Niños y niñas nacen con las mismas cualidades morales, pero el valor moral de las niñas es muy superior. Ante todo, no están expuestas a las mismas tentaciones y malas compañías que los hombres; no tienen a su alcance el tabaco, el vino, el colegio, el círculo o la oficina, y en segundo lugar, y este es un factor primordial, son corporalmente puras. En su juventud, son superiores a nosotros. En nuestra clase, en la que el hombre no tiene que trabajar materialmente para ganarse el sustento, son también superiores, como mujeres, por la importancia de su misión maternal.
La mujer, cuando da a luz y amamanta a sus hijos, comprende perfectamente que su misión tiene mucha más importancia que la del hombre que se ocupa en los negocios, en el tribunal o en el senado. Sabe, además, que su preocupación constante es el dinero y que, en resumen, las ocupaciones de los hombres no responden a una necesidad fatal, como es la de tener que dar el pecho a los hijos. Por eso es precisamente por lo que la mujer está por encima del hombre y le gobierna; pero el hombre de nuestra clase no quiere darse cuenta de esta verdad, al contrario, la contempla con desdén desde lo alto de su grandeza, y no tiene más que desprecio para sus ocupaciones. Esa era la razón de que mi mujer mirase con menosprecio mis trabajos en el Zemstvo o consejo general: porque había dado a luz muchos hijos y los amamantaba.

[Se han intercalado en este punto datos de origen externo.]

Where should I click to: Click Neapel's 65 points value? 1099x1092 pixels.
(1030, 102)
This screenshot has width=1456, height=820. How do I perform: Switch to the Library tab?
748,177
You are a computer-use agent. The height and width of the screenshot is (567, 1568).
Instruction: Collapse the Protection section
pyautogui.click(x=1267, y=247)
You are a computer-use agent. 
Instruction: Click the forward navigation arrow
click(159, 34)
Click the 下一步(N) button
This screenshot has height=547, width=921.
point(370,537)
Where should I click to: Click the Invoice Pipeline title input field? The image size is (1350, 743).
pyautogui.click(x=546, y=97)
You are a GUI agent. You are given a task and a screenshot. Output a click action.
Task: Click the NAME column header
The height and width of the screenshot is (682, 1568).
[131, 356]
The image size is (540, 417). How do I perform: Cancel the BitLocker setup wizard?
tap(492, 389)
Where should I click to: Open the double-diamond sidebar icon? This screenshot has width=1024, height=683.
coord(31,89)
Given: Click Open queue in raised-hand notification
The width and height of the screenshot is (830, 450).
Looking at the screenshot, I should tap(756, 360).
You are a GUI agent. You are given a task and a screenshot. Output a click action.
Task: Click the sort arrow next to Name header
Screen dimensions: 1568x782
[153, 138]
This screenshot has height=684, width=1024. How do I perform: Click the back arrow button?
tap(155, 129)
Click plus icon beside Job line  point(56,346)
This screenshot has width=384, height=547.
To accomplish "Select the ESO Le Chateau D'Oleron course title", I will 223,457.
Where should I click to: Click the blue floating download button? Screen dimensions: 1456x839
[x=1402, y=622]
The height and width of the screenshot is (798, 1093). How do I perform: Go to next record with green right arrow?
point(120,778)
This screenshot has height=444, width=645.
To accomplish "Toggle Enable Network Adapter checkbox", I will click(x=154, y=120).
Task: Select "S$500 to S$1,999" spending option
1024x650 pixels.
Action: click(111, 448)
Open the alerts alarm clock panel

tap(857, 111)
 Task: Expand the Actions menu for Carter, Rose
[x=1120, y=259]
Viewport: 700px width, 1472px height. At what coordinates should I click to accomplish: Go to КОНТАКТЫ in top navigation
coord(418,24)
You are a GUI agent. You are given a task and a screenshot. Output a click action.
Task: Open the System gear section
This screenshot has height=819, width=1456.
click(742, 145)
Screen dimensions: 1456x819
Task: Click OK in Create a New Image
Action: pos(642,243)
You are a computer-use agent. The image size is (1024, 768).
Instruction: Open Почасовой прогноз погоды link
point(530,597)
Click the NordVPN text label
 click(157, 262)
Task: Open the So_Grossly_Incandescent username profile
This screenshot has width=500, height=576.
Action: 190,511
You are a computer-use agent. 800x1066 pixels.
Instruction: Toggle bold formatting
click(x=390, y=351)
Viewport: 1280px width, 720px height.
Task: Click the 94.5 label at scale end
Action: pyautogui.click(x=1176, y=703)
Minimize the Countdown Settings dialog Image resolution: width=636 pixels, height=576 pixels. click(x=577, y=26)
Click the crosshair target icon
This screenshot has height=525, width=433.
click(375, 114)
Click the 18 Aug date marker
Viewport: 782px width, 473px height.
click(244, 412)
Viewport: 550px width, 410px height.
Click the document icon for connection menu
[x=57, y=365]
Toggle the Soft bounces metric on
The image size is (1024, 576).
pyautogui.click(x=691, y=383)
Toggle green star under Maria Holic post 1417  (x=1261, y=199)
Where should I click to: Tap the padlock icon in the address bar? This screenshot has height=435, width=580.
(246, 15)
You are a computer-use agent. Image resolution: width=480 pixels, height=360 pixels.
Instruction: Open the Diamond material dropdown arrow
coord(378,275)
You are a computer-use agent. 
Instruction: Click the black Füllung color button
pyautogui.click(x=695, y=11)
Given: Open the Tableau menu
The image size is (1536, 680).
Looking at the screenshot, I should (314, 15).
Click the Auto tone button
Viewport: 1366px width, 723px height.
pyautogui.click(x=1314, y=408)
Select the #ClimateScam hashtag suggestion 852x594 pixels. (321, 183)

Por mi parte, imbuido en las doctrinas que profesamos los hombres, me decía que todos los trabajos femeninos, mantillas, pañales, biberones, como solía decir bromeando, no tenían importancia alguna, y sonriéndome, a la vez que me encogía de hombros, exclamaba: «¡Bah, cosas de mujeres!»
Este mutuo menosprecio nos dividía aún más y más; pero nuestras relaciones se agriaron más todavía. Las divergencias de opinión no eran la causa del rencor, sino su consecuencia.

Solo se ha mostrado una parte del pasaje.